ABOUT THIS EXERCISE:
The records that follow are to be repeated without alteration.

··········

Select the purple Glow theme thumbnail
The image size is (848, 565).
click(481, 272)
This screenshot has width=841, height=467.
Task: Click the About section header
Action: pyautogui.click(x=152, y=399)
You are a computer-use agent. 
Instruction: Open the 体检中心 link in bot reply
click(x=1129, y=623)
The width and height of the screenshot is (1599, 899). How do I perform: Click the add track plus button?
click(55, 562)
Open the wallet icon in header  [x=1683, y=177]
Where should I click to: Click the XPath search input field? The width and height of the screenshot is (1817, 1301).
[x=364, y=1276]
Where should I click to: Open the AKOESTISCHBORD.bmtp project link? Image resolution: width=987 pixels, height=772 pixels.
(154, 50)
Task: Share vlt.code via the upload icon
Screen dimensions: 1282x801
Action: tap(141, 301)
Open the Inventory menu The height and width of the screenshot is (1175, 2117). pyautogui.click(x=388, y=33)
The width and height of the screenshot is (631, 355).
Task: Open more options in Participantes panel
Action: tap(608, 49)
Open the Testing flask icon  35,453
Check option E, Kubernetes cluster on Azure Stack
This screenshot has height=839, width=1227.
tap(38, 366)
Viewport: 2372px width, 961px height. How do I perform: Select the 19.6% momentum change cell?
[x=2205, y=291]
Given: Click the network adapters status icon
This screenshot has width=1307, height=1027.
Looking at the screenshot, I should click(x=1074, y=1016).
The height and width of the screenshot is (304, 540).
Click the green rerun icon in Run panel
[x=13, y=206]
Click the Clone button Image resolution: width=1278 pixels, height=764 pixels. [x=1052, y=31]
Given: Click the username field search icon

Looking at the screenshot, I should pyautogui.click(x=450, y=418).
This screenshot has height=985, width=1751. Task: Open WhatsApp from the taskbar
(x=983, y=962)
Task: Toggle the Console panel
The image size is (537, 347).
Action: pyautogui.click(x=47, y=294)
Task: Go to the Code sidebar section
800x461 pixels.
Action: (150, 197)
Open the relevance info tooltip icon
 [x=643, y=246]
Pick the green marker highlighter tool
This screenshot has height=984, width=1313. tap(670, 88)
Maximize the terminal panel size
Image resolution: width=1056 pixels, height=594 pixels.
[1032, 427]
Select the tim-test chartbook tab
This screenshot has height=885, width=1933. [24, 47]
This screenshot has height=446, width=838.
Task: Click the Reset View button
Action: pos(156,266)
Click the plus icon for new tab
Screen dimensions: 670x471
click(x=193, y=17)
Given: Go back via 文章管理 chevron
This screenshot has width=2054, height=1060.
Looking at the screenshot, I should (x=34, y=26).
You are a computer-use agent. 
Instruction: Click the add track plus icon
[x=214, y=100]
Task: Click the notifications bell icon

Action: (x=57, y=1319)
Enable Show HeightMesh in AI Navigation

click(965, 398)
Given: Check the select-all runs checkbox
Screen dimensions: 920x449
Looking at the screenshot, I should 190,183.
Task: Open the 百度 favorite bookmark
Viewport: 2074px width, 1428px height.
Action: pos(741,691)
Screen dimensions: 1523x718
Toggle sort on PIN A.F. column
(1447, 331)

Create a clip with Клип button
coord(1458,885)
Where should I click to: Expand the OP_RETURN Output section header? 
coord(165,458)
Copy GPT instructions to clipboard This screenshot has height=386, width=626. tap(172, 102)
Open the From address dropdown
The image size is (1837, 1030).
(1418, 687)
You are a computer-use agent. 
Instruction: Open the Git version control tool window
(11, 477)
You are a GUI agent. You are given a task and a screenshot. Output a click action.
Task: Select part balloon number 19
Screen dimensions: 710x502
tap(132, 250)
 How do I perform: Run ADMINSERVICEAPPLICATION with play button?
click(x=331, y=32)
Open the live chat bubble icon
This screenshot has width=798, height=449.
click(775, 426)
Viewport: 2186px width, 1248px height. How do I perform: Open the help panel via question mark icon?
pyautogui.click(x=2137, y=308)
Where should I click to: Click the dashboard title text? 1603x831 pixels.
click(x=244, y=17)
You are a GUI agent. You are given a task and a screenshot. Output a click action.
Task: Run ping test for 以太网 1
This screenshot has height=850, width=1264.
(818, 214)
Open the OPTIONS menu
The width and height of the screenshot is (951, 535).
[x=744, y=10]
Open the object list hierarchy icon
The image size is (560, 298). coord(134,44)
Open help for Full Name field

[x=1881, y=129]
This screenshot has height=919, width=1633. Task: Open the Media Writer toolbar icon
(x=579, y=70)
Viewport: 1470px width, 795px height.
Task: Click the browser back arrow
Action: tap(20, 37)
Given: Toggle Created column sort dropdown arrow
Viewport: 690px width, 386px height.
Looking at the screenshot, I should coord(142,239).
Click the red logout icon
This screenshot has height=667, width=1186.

··········

EXERCISE OUTPUT:
Select the purple Glow theme thumbnail
The image size is (848, 565).
click(481, 272)
This screenshot has width=841, height=467.
Task: Click the About section header
Action: pyautogui.click(x=152, y=399)
You are a computer-use agent. 
Instruction: Open the 体检中心 link in bot reply
click(x=1129, y=623)
The width and height of the screenshot is (1599, 899). How do I perform: Click the add track plus button?
click(55, 562)
Open the wallet icon in header  [x=1683, y=177]
Where should I click to: Click the XPath search input field? The width and height of the screenshot is (1817, 1301).
[x=364, y=1276]
Where should I click to: Open the AKOESTISCHBORD.bmtp project link? Image resolution: width=987 pixels, height=772 pixels.
(154, 50)
Task: Share vlt.code via the upload icon
Screen dimensions: 1282x801
Action: tap(141, 301)
Open the Inventory menu The height and width of the screenshot is (1175, 2117). pyautogui.click(x=388, y=33)
The width and height of the screenshot is (631, 355).
Task: Open more options in Participantes panel
Action: tap(608, 49)
Open the Testing flask icon  35,453
Check option E, Kubernetes cluster on Azure Stack
This screenshot has height=839, width=1227.
tap(38, 366)
Viewport: 2372px width, 961px height. How do I perform: Select the 19.6% momentum change cell?
[x=2205, y=291]
Given: Click the network adapters status icon
This screenshot has width=1307, height=1027.
Looking at the screenshot, I should click(x=1074, y=1016).
The height and width of the screenshot is (304, 540).
Click the green rerun icon in Run panel
[x=13, y=206]
Click the Clone button Image resolution: width=1278 pixels, height=764 pixels. [x=1052, y=31]
Given: Click the username field search icon

Looking at the screenshot, I should pyautogui.click(x=450, y=418).
This screenshot has height=985, width=1751. Task: Open WhatsApp from the taskbar
(x=983, y=962)
Task: Toggle the Console panel
The image size is (537, 347).
Action: pyautogui.click(x=47, y=294)
Task: Go to the Code sidebar section
800x461 pixels.
Action: (150, 197)
Open the relevance info tooltip icon
 [x=643, y=246]
Pick the green marker highlighter tool
This screenshot has height=984, width=1313. tap(670, 88)
Maximize the terminal panel size
Image resolution: width=1056 pixels, height=594 pixels.
[1032, 427]
Select the tim-test chartbook tab
This screenshot has height=885, width=1933. [24, 47]
This screenshot has height=446, width=838.
Task: Click the Reset View button
Action: pos(156,266)
Click the plus icon for new tab
Screen dimensions: 670x471
click(x=193, y=17)
Given: Go back via 文章管理 chevron
This screenshot has width=2054, height=1060.
Looking at the screenshot, I should (x=34, y=26).
You are a computer-use agent. 
Instruction: Click the add track plus icon
[x=214, y=100]
Task: Click the notifications bell icon

Action: (x=57, y=1319)
Enable Show HeightMesh in AI Navigation

click(965, 398)
Given: Check the select-all runs checkbox
Screen dimensions: 920x449
Looking at the screenshot, I should 190,183.
Task: Open the 百度 favorite bookmark
Viewport: 2074px width, 1428px height.
Action: pos(741,691)
Screen dimensions: 1523x718
Toggle sort on PIN A.F. column
(1447, 331)

Create a clip with Клип button
coord(1458,885)
Where should I click to: Expand the OP_RETURN Output section header? 
coord(165,458)
Copy GPT instructions to clipboard This screenshot has height=386, width=626. tap(172, 102)
Open the From address dropdown
The image size is (1837, 1030).
(1418, 687)
You are a computer-use agent. 
Instruction: Open the Git version control tool window
(11, 477)
You are a GUI agent. You are given a task and a screenshot. Output a click action.
Task: Select part balloon number 19
Screen dimensions: 710x502
tap(132, 250)
 How do I perform: Run ADMINSERVICEAPPLICATION with play button?
click(x=331, y=32)
Open the live chat bubble icon
This screenshot has width=798, height=449.
click(775, 426)
Viewport: 2186px width, 1248px height. How do I perform: Open the help panel via question mark icon?
pyautogui.click(x=2137, y=308)
Where should I click to: Click the dashboard title text? 1603x831 pixels.
click(x=244, y=17)
You are a GUI agent. You are given a task and a screenshot. Output a click action.
Task: Run ping test for 以太网 1
This screenshot has height=850, width=1264.
(818, 214)
Open the OPTIONS menu
The width and height of the screenshot is (951, 535).
[x=744, y=10]
Open the object list hierarchy icon
The image size is (560, 298). coord(134,44)
Open help for Full Name field

[x=1881, y=129]
This screenshot has height=919, width=1633. Task: Open the Media Writer toolbar icon
(x=579, y=70)
Viewport: 1470px width, 795px height.
Task: Click the browser back arrow
Action: tap(20, 37)
Given: Toggle Created column sort dropdown arrow
Viewport: 690px width, 386px height.
Looking at the screenshot, I should coord(142,239).
Click the red logout icon
This screenshot has height=667, width=1186.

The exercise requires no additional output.